How Illinois State CES attracts, develops, retains, and structures competent talent:
As related to professional development of staff, Illinois 4-H adjusted staffing positions, job descriptions and pattern to meet urban needs, recruited people with appropriate urban competencies and experiences, often from non-traditional places, and offered special and specific training to their staff. Some examples are:
- Illinois 4-H created thirteen Metro Educator positions, to be located across the state in counties with an urban population of 50,000 or greater. These positions were created on the heels of a major staff cut-back and demonstrated a commitment to meet the growing need to engage new audiences located in urban areas.

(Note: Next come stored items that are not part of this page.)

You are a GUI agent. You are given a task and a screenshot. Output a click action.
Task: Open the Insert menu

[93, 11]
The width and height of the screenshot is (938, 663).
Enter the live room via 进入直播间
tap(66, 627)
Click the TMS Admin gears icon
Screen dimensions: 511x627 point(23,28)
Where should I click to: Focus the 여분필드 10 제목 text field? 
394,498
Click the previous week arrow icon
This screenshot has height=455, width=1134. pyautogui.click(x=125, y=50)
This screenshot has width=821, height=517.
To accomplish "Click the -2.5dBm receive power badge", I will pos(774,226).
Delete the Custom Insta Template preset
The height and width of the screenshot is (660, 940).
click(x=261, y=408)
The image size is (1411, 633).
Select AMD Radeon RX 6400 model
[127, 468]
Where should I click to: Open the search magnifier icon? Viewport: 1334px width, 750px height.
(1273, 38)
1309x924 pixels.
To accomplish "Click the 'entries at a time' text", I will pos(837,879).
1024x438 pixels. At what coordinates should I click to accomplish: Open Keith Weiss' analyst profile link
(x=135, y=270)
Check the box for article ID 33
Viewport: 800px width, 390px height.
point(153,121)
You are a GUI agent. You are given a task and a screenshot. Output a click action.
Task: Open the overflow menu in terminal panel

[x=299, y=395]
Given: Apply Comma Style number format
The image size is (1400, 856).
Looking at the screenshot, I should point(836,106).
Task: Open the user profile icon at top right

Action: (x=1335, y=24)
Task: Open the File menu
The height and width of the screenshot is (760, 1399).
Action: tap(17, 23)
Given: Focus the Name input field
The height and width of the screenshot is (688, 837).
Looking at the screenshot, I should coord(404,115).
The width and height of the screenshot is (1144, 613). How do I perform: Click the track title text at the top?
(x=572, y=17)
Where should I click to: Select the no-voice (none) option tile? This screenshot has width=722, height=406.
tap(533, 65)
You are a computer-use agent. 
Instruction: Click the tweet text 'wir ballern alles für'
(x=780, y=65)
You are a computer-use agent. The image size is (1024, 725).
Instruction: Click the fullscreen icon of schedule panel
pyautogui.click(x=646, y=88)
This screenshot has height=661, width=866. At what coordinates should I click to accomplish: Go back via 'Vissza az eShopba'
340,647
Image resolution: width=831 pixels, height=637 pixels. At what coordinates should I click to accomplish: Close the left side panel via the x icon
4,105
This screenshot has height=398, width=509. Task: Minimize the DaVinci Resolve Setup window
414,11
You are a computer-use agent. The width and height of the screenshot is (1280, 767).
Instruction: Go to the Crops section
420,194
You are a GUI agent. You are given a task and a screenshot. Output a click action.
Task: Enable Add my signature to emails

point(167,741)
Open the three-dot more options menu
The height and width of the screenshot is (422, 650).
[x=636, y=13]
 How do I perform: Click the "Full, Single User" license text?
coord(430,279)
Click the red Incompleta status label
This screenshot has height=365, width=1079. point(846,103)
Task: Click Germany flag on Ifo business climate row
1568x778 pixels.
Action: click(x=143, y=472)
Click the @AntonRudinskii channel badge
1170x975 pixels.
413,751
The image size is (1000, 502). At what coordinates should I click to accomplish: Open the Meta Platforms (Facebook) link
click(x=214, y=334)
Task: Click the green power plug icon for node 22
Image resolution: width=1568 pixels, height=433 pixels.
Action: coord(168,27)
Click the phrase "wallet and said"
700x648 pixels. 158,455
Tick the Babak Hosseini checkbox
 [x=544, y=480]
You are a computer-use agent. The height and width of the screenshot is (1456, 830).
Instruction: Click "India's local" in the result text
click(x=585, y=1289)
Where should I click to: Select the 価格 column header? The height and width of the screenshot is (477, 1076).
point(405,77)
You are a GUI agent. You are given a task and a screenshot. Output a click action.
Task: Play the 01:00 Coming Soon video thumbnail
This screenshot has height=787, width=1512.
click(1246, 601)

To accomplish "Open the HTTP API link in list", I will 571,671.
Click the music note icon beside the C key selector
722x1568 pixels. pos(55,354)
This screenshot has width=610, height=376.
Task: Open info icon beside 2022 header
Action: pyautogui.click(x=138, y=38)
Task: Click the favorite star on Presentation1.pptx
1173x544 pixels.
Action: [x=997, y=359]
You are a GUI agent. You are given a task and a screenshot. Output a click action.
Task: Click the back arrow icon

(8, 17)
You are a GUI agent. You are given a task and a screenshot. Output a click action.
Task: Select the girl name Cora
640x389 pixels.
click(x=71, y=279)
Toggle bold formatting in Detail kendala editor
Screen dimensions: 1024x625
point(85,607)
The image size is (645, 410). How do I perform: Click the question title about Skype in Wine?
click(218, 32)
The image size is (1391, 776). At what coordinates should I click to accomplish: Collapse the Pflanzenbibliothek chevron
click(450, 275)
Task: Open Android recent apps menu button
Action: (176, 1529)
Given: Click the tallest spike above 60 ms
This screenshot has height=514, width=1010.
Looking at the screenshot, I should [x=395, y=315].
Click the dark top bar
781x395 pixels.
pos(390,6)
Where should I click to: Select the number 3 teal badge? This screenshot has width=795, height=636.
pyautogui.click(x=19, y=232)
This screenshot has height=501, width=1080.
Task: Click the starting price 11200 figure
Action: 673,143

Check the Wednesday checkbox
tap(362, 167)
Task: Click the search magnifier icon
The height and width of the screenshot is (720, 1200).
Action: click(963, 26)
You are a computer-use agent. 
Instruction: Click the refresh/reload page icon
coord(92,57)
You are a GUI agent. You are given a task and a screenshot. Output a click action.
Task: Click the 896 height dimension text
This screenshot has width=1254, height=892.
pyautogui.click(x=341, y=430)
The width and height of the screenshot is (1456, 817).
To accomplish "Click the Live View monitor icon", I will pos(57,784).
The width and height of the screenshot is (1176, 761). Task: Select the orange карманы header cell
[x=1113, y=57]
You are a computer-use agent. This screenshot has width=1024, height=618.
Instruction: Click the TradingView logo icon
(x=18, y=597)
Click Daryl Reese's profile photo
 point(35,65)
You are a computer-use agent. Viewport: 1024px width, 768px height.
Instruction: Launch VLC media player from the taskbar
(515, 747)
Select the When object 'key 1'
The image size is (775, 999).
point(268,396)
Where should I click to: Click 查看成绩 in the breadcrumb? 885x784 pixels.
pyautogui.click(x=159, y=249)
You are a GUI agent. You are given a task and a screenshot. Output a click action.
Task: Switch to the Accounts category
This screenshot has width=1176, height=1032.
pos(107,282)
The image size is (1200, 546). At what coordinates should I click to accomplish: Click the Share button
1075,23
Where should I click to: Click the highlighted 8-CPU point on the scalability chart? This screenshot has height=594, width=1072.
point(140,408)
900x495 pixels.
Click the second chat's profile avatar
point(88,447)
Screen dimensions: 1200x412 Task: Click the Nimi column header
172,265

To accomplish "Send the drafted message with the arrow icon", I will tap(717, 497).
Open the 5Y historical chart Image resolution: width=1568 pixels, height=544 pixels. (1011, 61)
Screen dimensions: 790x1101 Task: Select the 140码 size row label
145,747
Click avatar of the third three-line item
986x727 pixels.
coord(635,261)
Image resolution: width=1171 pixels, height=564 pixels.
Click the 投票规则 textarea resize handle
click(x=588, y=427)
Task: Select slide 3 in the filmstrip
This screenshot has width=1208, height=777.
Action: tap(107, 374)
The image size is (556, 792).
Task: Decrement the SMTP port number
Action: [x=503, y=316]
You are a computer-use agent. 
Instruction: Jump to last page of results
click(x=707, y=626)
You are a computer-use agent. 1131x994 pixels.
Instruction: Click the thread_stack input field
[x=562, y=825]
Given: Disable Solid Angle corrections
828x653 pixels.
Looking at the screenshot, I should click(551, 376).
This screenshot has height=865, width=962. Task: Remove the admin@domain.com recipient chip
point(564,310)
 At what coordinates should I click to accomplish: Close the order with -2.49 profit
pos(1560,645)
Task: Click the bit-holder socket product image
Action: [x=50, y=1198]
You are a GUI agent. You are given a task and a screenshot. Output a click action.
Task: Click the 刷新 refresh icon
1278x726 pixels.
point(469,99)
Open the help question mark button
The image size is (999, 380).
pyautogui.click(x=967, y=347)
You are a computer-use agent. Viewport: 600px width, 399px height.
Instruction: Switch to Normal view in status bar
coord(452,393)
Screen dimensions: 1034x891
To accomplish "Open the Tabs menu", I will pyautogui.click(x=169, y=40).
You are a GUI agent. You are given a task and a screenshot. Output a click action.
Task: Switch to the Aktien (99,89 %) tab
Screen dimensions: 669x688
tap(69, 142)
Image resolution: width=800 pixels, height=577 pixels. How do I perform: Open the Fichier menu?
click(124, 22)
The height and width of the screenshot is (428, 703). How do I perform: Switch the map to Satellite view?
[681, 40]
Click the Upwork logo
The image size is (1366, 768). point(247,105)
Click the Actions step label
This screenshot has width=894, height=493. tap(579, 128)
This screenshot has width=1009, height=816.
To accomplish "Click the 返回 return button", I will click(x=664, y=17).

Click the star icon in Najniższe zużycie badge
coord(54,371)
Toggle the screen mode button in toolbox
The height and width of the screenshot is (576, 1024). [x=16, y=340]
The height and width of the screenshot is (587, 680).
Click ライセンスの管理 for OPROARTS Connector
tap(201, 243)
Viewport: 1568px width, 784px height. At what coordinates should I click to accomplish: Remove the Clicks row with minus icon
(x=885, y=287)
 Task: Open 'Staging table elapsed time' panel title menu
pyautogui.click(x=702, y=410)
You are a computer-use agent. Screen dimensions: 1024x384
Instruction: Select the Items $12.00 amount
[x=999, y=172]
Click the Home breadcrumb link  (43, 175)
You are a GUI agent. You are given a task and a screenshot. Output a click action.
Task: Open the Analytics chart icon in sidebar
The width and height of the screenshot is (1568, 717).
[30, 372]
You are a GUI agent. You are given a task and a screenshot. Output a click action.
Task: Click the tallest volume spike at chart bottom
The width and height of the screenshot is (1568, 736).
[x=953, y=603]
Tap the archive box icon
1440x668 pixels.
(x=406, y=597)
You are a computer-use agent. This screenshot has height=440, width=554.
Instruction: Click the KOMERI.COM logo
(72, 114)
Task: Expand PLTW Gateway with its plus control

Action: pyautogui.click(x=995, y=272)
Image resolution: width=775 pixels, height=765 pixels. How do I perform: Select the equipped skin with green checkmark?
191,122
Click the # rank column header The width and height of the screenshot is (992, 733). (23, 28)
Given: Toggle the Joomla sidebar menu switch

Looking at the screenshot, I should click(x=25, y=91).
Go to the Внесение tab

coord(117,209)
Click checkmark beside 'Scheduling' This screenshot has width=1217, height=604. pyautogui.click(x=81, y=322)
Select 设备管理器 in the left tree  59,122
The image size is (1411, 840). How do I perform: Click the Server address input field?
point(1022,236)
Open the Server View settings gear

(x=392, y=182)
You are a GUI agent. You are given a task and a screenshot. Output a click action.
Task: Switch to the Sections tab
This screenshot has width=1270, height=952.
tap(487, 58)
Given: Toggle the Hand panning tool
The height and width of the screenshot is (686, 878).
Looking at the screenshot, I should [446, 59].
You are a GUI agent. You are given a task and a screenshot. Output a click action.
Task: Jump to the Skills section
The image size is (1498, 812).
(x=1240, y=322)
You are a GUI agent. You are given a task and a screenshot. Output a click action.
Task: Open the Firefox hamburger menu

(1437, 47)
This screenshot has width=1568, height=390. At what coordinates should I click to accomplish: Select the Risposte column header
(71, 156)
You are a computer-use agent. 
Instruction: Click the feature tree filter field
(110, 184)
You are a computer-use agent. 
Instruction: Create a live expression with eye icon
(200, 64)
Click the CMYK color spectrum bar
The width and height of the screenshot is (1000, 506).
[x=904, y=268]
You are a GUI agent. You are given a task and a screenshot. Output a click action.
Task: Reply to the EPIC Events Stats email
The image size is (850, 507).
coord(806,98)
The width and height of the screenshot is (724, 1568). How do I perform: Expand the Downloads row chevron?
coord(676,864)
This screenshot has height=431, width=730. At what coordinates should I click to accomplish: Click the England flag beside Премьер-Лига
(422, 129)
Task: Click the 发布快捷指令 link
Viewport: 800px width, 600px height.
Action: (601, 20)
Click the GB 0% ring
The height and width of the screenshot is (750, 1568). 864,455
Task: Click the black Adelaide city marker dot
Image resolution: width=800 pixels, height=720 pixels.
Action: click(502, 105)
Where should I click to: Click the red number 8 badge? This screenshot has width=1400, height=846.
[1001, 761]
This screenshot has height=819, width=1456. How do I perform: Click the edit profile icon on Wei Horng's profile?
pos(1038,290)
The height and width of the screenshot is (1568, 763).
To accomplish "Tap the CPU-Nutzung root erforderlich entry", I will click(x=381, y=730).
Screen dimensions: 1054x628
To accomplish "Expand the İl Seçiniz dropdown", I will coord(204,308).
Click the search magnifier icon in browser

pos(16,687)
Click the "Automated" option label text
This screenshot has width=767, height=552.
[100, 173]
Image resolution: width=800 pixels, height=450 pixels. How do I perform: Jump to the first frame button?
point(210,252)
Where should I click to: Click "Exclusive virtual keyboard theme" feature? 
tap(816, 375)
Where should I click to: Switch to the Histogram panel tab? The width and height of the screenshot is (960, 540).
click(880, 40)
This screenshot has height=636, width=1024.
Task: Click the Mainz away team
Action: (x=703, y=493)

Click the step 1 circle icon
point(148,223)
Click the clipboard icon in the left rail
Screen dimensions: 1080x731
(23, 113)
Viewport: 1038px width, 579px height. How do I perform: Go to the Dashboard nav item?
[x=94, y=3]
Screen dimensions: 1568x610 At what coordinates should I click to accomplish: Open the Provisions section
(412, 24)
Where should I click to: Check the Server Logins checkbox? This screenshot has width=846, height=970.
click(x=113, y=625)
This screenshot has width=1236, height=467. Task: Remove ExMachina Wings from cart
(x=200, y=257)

- Youth development professionals were recruited from non-traditional places to fill the Metro Educator positions. Many were new to Extension and all demonstrated competencies relevant to urban communities such as experience working in urban environments, bilingualism, and high levels of cultural competence.
- In the past two years Illinois Extension has committed a massive amount of staff time and financial resources toward an organization-wide cultural competency training program using a diverse team of extension staff as peer trainers utilizing the Navigating Difference curriculum.
How Illinois State CES collaborates to leverage resources for collective impact:
Examples of Illinois 4-H engaging with new and different kinds of partners in their community are listed below.
- Cultivating a partnership with Olympic medalist and East St. Louis, Illinois native, Jackie Joiner-Kersey. The collaboration leverages the African American athlete’s public platform to build positive associations between Extension and 4-H youth development and communities of color.
- Partnering with Google to host a STEM event for youth across the city of Chicago.